Blume: Die außeruniversitären Forschungseinrichtungen und insbesondere die Max-Planck-Gesellschaft haben für Bayern als der Wissenschafts- und Forschungsstandort der Republik eine exorbitante Bedeutung. In Martinsried bei München entsteht zum Beispiel das größte Zentrum für Biomedizin in Europa. Der Freistaat ist bereit, dort eine halbe Milliarde Euro mit der Max-Planck-Gesellschaft zu investieren. Das ist ein deutliches Bekenntnis.
Und wer sitzt da aus Bayern künftig im Senat? Das ist diese Woche ja offen geblieben.
Blume: Mein Ziel ist, dass dieser Platz im Senat weiterhin bayerisch besetzt werden kann.
Ein anderes Thema, das sehr emotional diskutiert wird, ist das Gendern. Der Ministerpräsident hat in seiner Regierungserklärung angekündigt, das Gendern zu verbieten. Wie halten Sie das an den Universitäten?
Blume: Ich bekomme immer wieder Beschwerden, dass es Benachteiligungen bei Prüfungen gebe, wenn jemand irgendeinen Gender-Leitfaden nicht beachte. Wir gehen diesen Meldungen nach und tatsächlich scheint sich hier einiges verselbstständigt zu haben. Um es ganz klar zu sagen: An einer bayerischen Hochschule darf nicht gefordert werden, dass sich jemand von der amtlichen deutschen Rechtschreibung absetzen muss. Das werden wir den Hochschulen auch noch einmal in aller Deutlichkeit mitteilen und eine gesetzliche Verankerung im bayerischen Hochschulinnovationsgesetz prüfen. Im Übrigen gilt der Grundsatz „leben und leben lassen“.
Verboten wird also nicht das Gendern, sondern die Anweisung zu gendern.
Blume: Wir dulden keinen Genderzwang. Wir verwenden selbstverständlich geschlechtergerechte Sprache, reden von „Professorinnen und Professoren“. Auch der Begriff „Studierende“ hat sich eingebürgert. Sprachliche Künstlichkeiten wie Sternchen und Binnen-I oder spracherzieherische Tendenzen sind dagegen zu unterlassen.
Offene Fragen gibt es auch noch in Augsburg. Nach wie vor ist unklar, wo der Neubau der Uniklinik errichtet werden soll. Können Sie uns da schon etwas mehr sagen?
Blume: Die erste große Entscheidung steht an. Wir sind gerade dabei, die Standortalternativen zu untersuchen. Bis Mitte 2025 sollen eine Machbarkeitsstudie und der städtebauliche Entwurf vorliegen. Mein Wunsch wäre, so viel kann ich sagen, das Areal im Südwesten.

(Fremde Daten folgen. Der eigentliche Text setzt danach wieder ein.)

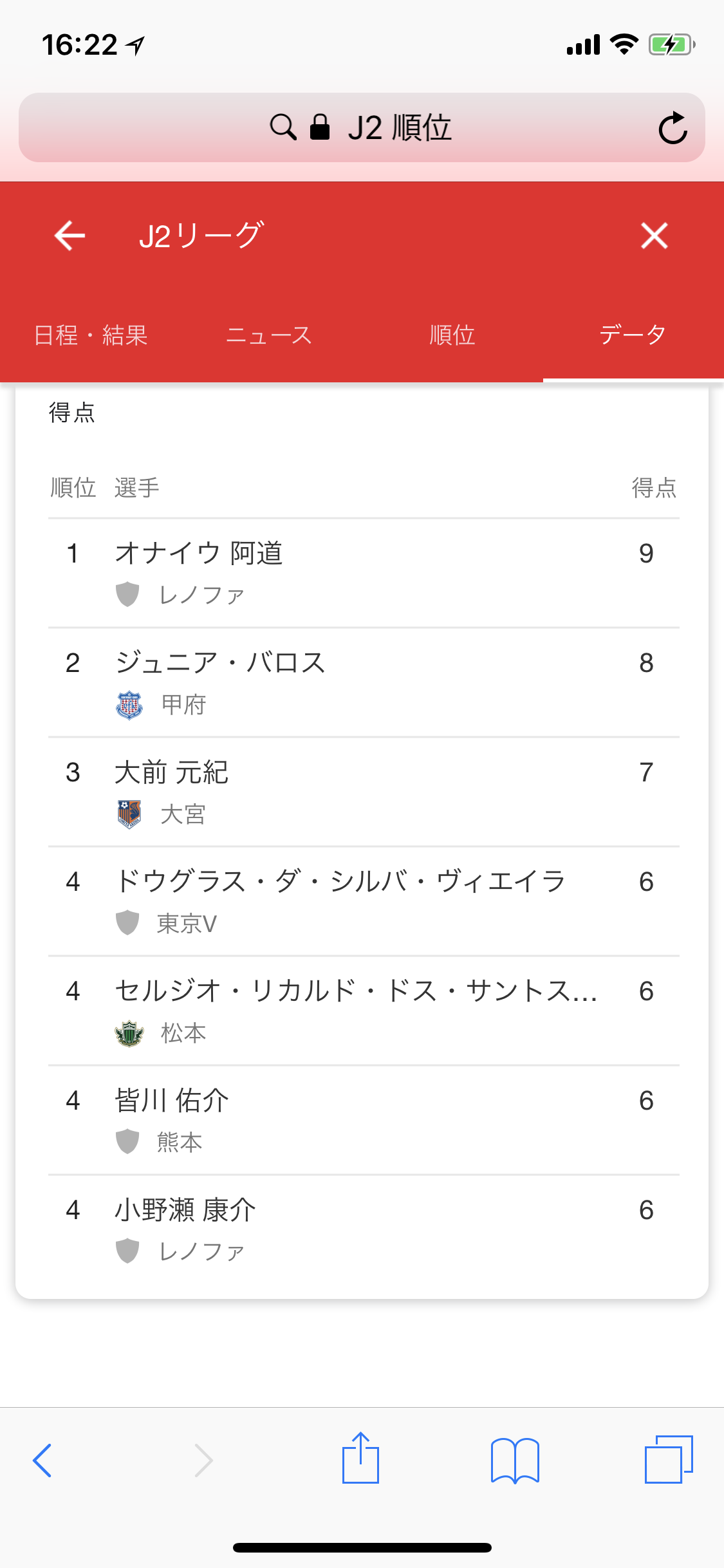Tap the reload page icon
The width and height of the screenshot is (724, 1568).
pyautogui.click(x=673, y=128)
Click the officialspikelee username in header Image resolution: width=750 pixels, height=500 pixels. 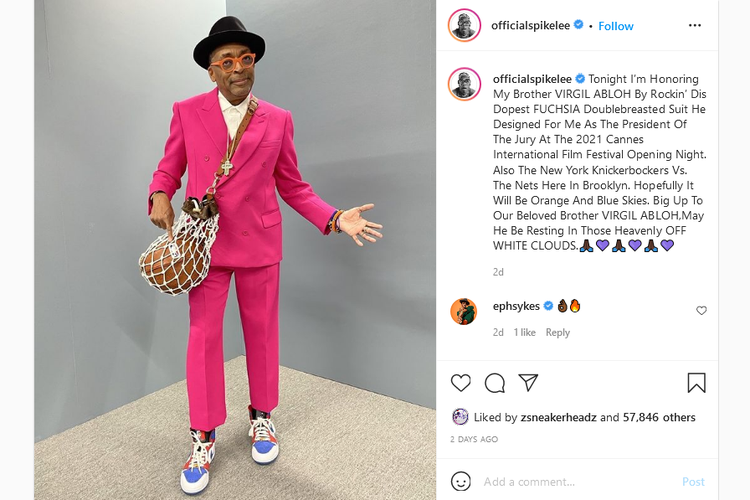point(530,25)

Und wann können dann die Bagger anrollen?
Blume: Ich hoffe, dass wir nach 2025 – also nach Abschluss der Grobplanung – schnell vorwärtskommen. Die gesamte Realisierungszeit dürfte etwa 15 Jahre betragen.
Gleichzeitig gibt es aber auch im Altbau Sanierungsbedarf. Wie sieht es damit aus?
Blume: Es geht am Uniklinikum ja schon heute Schlag auf Schlag. Das neue OP-Zentrum-West geht demnächst ans Netz. Noch in diesem Jahr wollen wir das erste Lehr- und Forschungsgebäude eröffnen. Und wir werden in den Bestand so lange investieren, wie es notwendig ist, um den Betrieb gut am Laufen zu halten. Und beim Personal kommen wir auch mit rasender Geschwindigkeit voran: 57 der geplanten 100 Professuren sind bereits besetzt. Weitere 20 Berufungsverfahren laufen. Wir haben für Augsburg bisher wirklich herausragende Köpfe gewinnen können. Das ist ein echtes Ausrufezeichen für die Augsburger Unimedizin und die medizinische Versorgung in der Region.
Zur Person: Markus Blume, 48, ist bayerischer Staatsminister für Wissenschaft und Kunst. Zuvor war der CSU-Politiker aus München von 2018 bis 2022 Generalsekretär seiner Partei.